■ TASK DESCRIPTION: Below are the records; print them all without any alteration.

■ Source data:
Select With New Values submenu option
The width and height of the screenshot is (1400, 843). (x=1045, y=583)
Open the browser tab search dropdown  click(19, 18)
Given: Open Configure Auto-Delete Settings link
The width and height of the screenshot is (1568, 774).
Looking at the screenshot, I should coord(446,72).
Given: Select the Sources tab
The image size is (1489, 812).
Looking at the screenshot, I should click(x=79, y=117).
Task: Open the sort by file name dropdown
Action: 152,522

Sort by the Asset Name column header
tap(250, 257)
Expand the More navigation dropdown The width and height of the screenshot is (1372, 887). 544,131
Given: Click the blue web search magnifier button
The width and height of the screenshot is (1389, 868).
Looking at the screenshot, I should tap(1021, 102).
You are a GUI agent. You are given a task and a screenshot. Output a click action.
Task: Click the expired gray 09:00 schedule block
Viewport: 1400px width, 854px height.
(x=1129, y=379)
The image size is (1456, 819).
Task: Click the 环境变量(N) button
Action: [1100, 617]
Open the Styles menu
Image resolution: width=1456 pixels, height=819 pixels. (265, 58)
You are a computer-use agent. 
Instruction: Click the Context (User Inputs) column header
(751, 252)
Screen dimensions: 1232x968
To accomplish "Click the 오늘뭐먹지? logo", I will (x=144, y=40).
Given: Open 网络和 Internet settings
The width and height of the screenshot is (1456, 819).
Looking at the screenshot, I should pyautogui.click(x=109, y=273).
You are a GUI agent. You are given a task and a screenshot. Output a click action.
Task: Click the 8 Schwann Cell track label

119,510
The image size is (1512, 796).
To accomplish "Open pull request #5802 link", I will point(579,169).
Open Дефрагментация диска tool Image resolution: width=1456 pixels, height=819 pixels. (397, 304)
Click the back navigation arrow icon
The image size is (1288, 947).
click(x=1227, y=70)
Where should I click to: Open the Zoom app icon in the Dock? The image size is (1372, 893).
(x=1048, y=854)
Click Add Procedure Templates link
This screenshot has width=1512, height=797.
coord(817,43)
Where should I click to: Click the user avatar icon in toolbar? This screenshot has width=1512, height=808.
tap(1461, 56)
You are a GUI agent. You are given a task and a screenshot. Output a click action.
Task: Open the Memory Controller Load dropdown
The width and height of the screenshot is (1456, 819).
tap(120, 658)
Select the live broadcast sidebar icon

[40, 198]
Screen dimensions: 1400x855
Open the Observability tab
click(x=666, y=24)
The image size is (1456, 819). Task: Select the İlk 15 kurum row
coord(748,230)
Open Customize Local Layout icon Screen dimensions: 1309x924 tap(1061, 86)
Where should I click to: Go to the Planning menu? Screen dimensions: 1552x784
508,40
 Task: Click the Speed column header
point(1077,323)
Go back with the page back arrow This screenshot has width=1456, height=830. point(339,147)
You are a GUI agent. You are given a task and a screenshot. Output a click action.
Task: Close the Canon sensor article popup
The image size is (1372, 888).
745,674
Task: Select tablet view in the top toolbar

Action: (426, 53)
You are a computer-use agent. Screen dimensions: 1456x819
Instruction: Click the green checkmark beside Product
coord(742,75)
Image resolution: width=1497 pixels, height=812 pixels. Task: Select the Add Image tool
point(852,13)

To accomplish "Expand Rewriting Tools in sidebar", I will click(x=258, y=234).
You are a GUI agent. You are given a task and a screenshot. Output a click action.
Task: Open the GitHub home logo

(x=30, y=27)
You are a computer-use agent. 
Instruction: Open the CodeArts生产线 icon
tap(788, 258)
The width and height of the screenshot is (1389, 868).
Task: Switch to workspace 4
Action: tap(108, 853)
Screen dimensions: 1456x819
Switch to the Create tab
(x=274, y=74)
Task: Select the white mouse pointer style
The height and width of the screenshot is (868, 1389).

■ FINAL ANSWER:
Select With New Values submenu option
The width and height of the screenshot is (1400, 843). (x=1045, y=583)
Open the browser tab search dropdown  click(19, 18)
Given: Open Configure Auto-Delete Settings link
The width and height of the screenshot is (1568, 774).
Looking at the screenshot, I should coord(446,72).
Given: Select the Sources tab
The image size is (1489, 812).
Looking at the screenshot, I should click(x=79, y=117).
Task: Open the sort by file name dropdown
Action: 152,522

Sort by the Asset Name column header
tap(250, 257)
Expand the More navigation dropdown The width and height of the screenshot is (1372, 887). 544,131
Given: Click the blue web search magnifier button
The width and height of the screenshot is (1389, 868).
Looking at the screenshot, I should tap(1021, 102).
You are a GUI agent. You are given a task and a screenshot. Output a click action.
Task: Click the expired gray 09:00 schedule block
Viewport: 1400px width, 854px height.
(x=1129, y=379)
The image size is (1456, 819).
Task: Click the 环境变量(N) button
Action: [1100, 617]
Open the Styles menu
Image resolution: width=1456 pixels, height=819 pixels. (265, 58)
You are a computer-use agent. 
Instruction: Click the Context (User Inputs) column header
(751, 252)
Screen dimensions: 1232x968
To accomplish "Click the 오늘뭐먹지? logo", I will (x=144, y=40).
Given: Open 网络和 Internet settings
The width and height of the screenshot is (1456, 819).
Looking at the screenshot, I should pyautogui.click(x=109, y=273).
You are a GUI agent. You are given a task and a screenshot. Output a click action.
Task: Click the 8 Schwann Cell track label

119,510
The image size is (1512, 796).
To accomplish "Open pull request #5802 link", I will point(579,169).
Open Дефрагментация диска tool Image resolution: width=1456 pixels, height=819 pixels. (397, 304)
Click the back navigation arrow icon
The image size is (1288, 947).
click(x=1227, y=70)
Where should I click to: Open the Zoom app icon in the Dock? The image size is (1372, 893).
(x=1048, y=854)
Click Add Procedure Templates link
This screenshot has width=1512, height=797.
coord(817,43)
Where should I click to: Click the user avatar icon in toolbar? This screenshot has width=1512, height=808.
tap(1461, 56)
You are a GUI agent. You are given a task and a screenshot. Output a click action.
Task: Open the Memory Controller Load dropdown
The width and height of the screenshot is (1456, 819).
tap(120, 658)
Select the live broadcast sidebar icon

[40, 198]
Screen dimensions: 1400x855
Open the Observability tab
click(x=666, y=24)
The image size is (1456, 819). Task: Select the İlk 15 kurum row
coord(748,230)
Open Customize Local Layout icon Screen dimensions: 1309x924 tap(1061, 86)
Where should I click to: Go to the Planning menu? Screen dimensions: 1552x784
508,40
 Task: Click the Speed column header
point(1077,323)
Go back with the page back arrow This screenshot has width=1456, height=830. point(339,147)
You are a GUI agent. You are given a task and a screenshot. Output a click action.
Task: Close the Canon sensor article popup
The image size is (1372, 888).
745,674
Task: Select tablet view in the top toolbar

Action: (426, 53)
You are a computer-use agent. Screen dimensions: 1456x819
Instruction: Click the green checkmark beside Product
coord(742,75)
Image resolution: width=1497 pixels, height=812 pixels. Task: Select the Add Image tool
point(852,13)

To accomplish "Expand Rewriting Tools in sidebar", I will click(x=258, y=234).
You are a GUI agent. You are given a task and a screenshot. Output a click action.
Task: Open the GitHub home logo

(x=30, y=27)
You are a computer-use agent. 
Instruction: Open the CodeArts生产线 icon
tap(788, 258)
The width and height of the screenshot is (1389, 868).
Task: Switch to workspace 4
Action: tap(108, 853)
Screen dimensions: 1456x819
Switch to the Create tab
(x=274, y=74)
Task: Select the white mouse pointer style
The height and width of the screenshot is (868, 1389).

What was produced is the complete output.